- Passage to read

• • •

I stayed at a W Hotel a few weeks ago. They asked me if I was in the loyalty club program. I did not know, so I had them look. I turns out I am in the loyalty club program three times. They think I am three different customers when in fact I am one. They don’t know me! (Ironically, I checked into a different W Hotel last night and they could not find any loyalty club records for me whatsoever).
If all data collected contained global unique identifiers (e.g., a bar coded serial number), then semantic reconciliation would be trivial. But the world collects different features in different ways from the same object. Some systems record me as Jeff Jonas and others Jeffrey Jonas. Sometimes I share a frequent flyer number and no date of birth, and in other places I share a date of birth and passport number. So how many Jeff Jonases are there? Organizations that cannot count unique objects make suboptimal decisions and in the case of the multiple loyalty club accounts, maybe denying a decent customer decent rewards, e.g., had all the points been recognized as one belonging to one account!
It is important to address semantic reconciliation before other analytical processes (e.g., statistical analysis, market segmentation, link analysis, etc.). This is a "first things first" principle because semantic reconciliation makes secondary analytic and computational problems that much easier and that much more accurate.
And, while my primary focus over the years has been the semantic reconciliation of identities (people and organizations) with attention to massive scale and subtle little nuances like sequence neutrality, similar techniques are possible for many other things (e.g., in Las Vegas the Starbucks on the corner of Sahara and Maryland Parkway happens to be the same as the Starbucks at 2595 S. Maryland Parkway).
If one cannot count discreet objects, one cannot properly construct context. And when organizations make decisions without context – brace yourself for bad decisions – and say hello to more Enterprise Amnesia!

• • •

- Information supplied
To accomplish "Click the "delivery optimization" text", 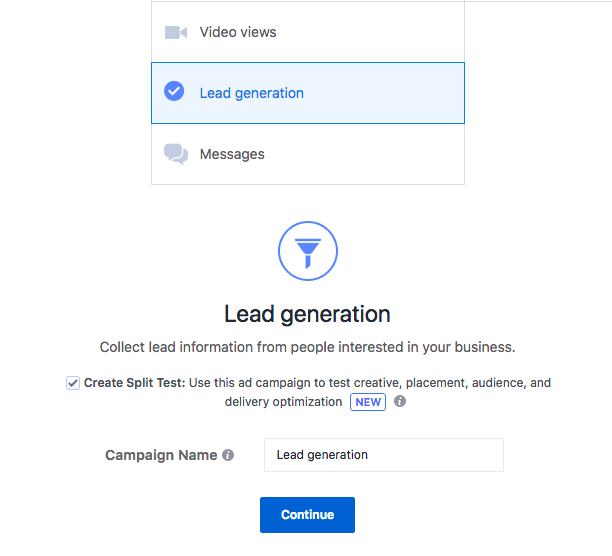I will click(283, 402).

• • •

- Your tasks
**a.** According to the semantic reconciliation passage, how many times did the W Hotel find the writer in its loyalty club program?
**b.** Continue the semantic reconciliation passage from its final sentence.
The material is separate from the semantic reconciliation passage.

- Task results
**a.** Three times.

**b.**
RELATED POSTS:
Accumulating Context: Now or Never
Federated Discovery vs. Persistent Context – Enterprise Intelligence Requires the Later
Huh. Sounds distinctly like a way to defeat people's attempts to remain obscure to corporations and governments. I'm not in love.
Posted by: Jim Harper | April 28, 2007 at 01:44 PM
There is a trick you are missing that I wrote about in my blog entries here...
http://existentialprogramming.blogspot.com/search?q=superman
The point in those entries was that Philosophy of Language points out that resolving different "names" of a single entity to the correct single entity is not sufficient.
Different names may well refer to different aspects of the same entity that are not interchangeable.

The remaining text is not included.